Choć kuchnia tajska kojarzy się większości z szybką i tanią kuchnią uliczną, to rzeczywistość jest znacznie bardziej skomplikowana. Ani kuchnia uliczna nie jest taka szybka, ani też nie cała kuchnia tajska to tylko same zupy, curry i makarony smażone itp.
Kuchnia tajska nie pojawia się przecież tylko w miskach, nie jada się jej tylko siedząc na plastikowych stołkach, bądź w restauracjach, które smacznie karmią, choć szczytem luksusu jest tam ceratka w różyczki na stołach.
Kiedy spróbowaliśmy tej niezwykle prostej, ale pysznej i elegancko wyglądającej sałatki z mangostanów i kawioru, to mimo, iż jednym z głównych składników jest wyszukanie brzmiący i nie od razu kojarzący się tajsko kawior, to sałatka smakowała w 100% tajsko. Soczyste segmenty mangostanów (według nas mangostan jest chyba najlepszym owocem na świecie) wymieszane są w aromatycznym dressingu, który ma w sobie wszystkie niezbędne smaki. Słodki cukier palmowy, kwaskowata limonka, słony sos rybny. Oczywiście dochodzi do wszystkiego ostrość małych tajskich papryczek chili. My użyliśmy takich naprawdę malutkich zielonych, które mimo swojej ostrości, są uzależniająco pyszne i często przegryzamy je, choć pieką jak diabli. Sałatkę dodatkowo posypujemy plasterkami świeżej szalotki i listkami kolendry. W końcu wreszcie sam kawior, który mimo swojej delikatności, jest nieco chrupki podczas rozgryzania poszczególnych ziarenek, a jak wiemy, kuchnia tajska lubi elementy chrupkie.
Od Was, i niestety Waszego portfela, zależy jakiego kawioru użyjecie. Jak zwykle zasada jest prosta: im lepszy, tym sałatka z mangostanów i kawioru będzie smaczniejsza. Nie jest powiedziane, że musicie od razu kupować najdroższy kawior z jesiotra, choć oczywiście smacznie by było. Możecie użyć jakiegokolwiek dobrej jakości kawioru, ale serio – choćby nie wiem co, nie używajcie tego paskudztwa, czyli kawioru z taszy. My zdecydowaliśmy się na ślicznie złocisty kawior z lokalnego islandzkiego pstrąga.
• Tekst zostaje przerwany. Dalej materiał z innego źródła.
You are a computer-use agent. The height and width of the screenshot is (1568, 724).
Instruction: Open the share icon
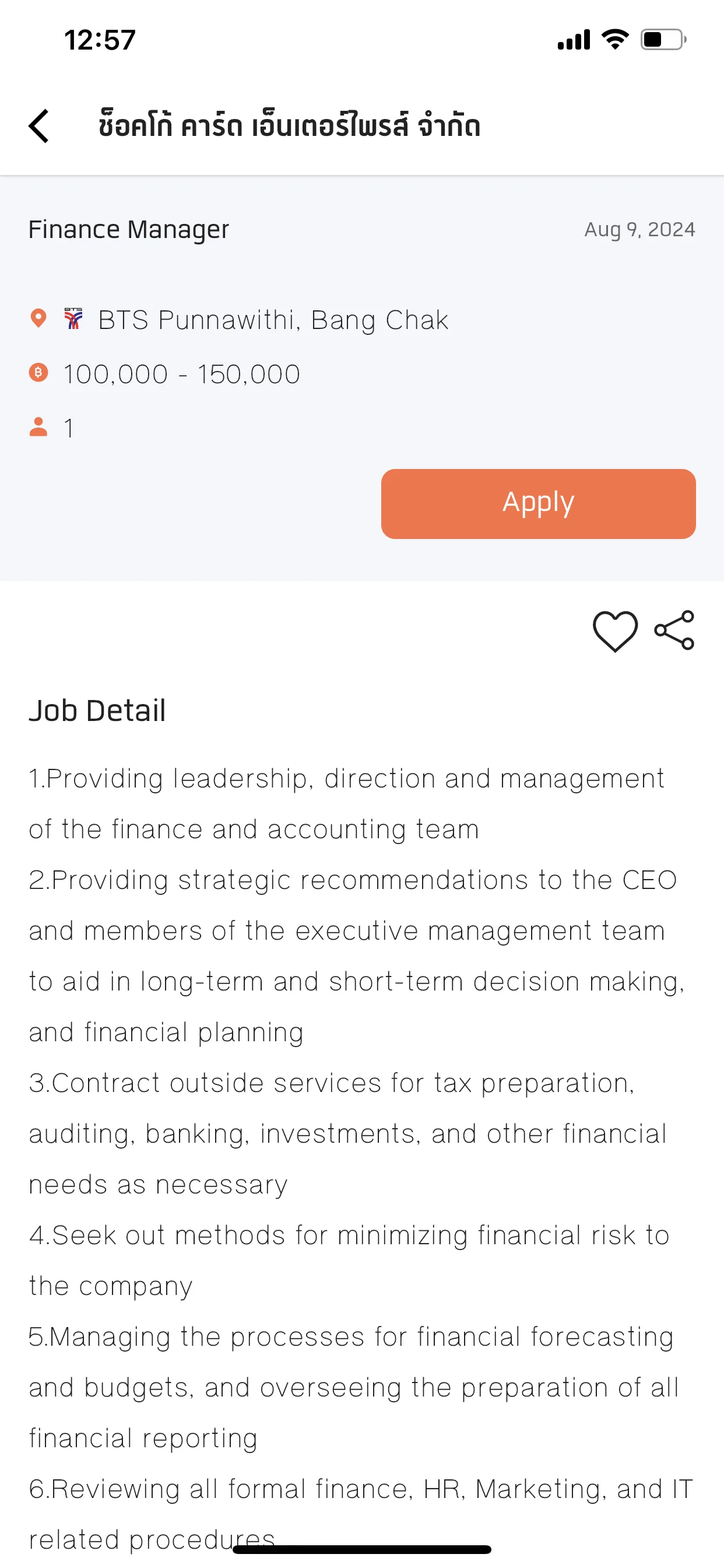point(674,630)
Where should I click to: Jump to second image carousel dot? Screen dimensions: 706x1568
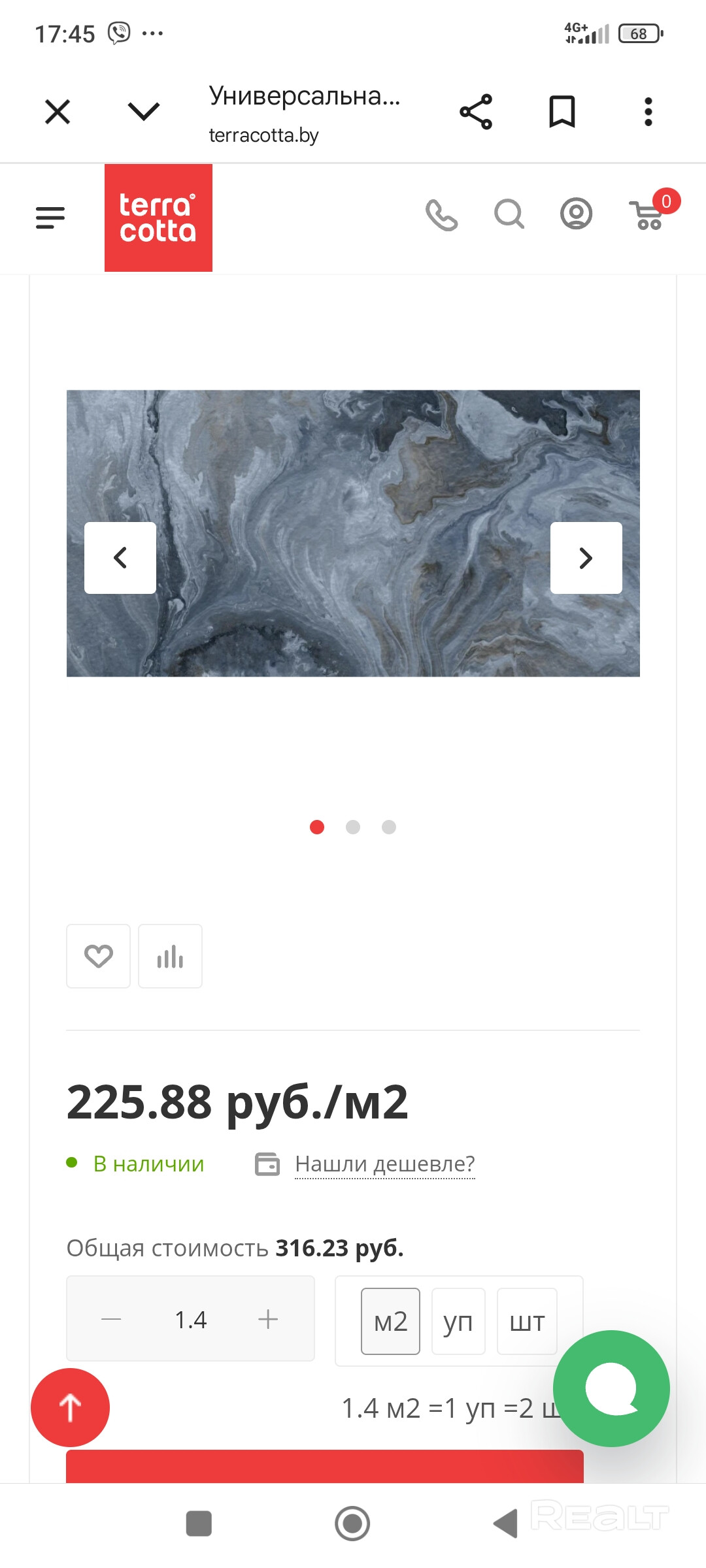353,827
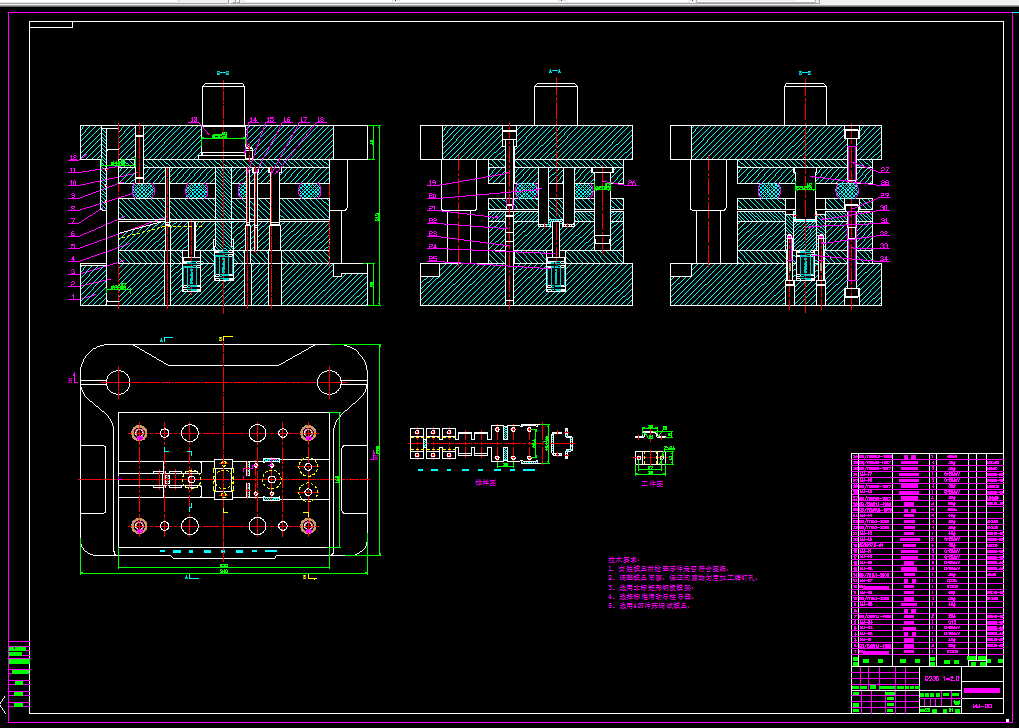This screenshot has height=728, width=1019.
Task: Click part balloon number 18 leader label
Action: click(320, 120)
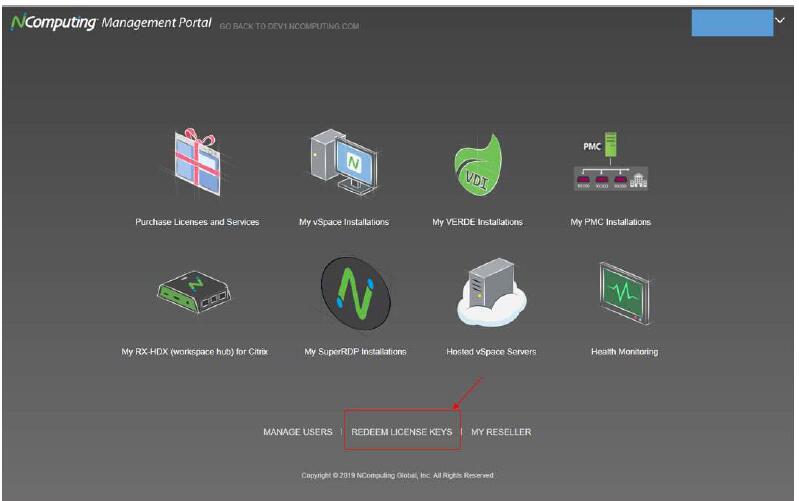This screenshot has width=799, height=501.
Task: Click the Purchase Licenses and Services text label
Action: click(197, 222)
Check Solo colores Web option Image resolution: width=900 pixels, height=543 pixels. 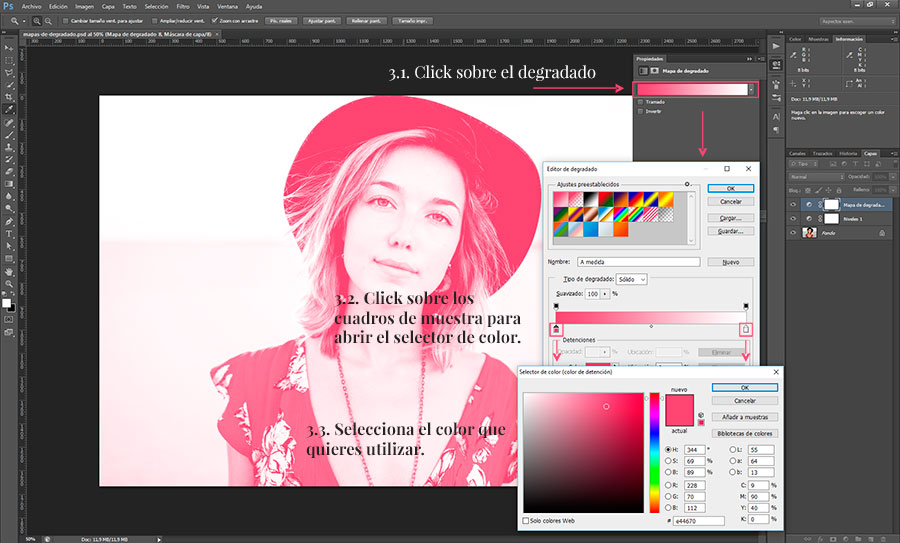(x=527, y=521)
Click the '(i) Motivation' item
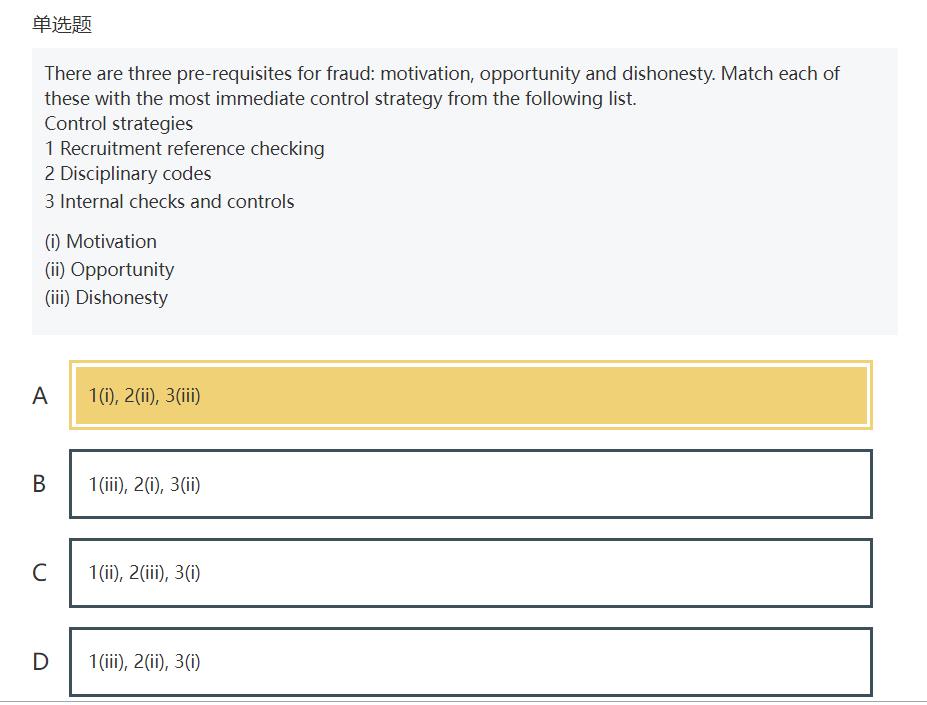Screen dimensions: 927x705 tap(101, 242)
Przyznajemy – my też jemy przede wszystkim te „prostsze” dania tajskie, które składają się z niezliczonej ilości pyszności połączonych w jedną smakowitą miskę, najlepiej z namalowanym kogutkiem. Zazwyczaj odchodzi nam więc problem szczególnego układania potrawy. Ot, kładziemy co trzeba, tak żeby wyglądało smacznie i tyle. W tym wypadku Jola musiała wykazać się umiejętnościami zaprezentowania potrawy w sposób elegancki, i moim skromnym zdaniem, poszło jej naprawdę dobrze. Sałatka z mangostanów i kawioru jest elegancka, prosta w wykonaniu, ale naprawdę przepyszna i łącząca wszystkie tajskie smaki.
SKŁADNIKI
- 5 mangostanów
- 3 tajskie świeże papryczki chili, pokroić na plasterki
- 4 tajskie szalotki
- 3-4 łyżki kawioru (dobrej jakości)
- garstka liści kolendry
Dressing
- 1 łyżeczka cukru palmowego
- 2 łyżki soku z limonki
- 1 łyżka sosu rybnego
WYKONANIE
Przygotować dressing mieszając w miski jego składniki do rozpuszczenia cukru.
Zdjąć skórkę z owoców mangostanu i podzielić je na segmenty. Włożyć do miski z dressingiem i wymieszać. Wyłożyć segmenty mangostanu na talerze. Posypać papryczkami i szalotkami. Porozkładać po trochu kawioru po całej sałatce. Skropić dressingiem i udekorować kolendrą.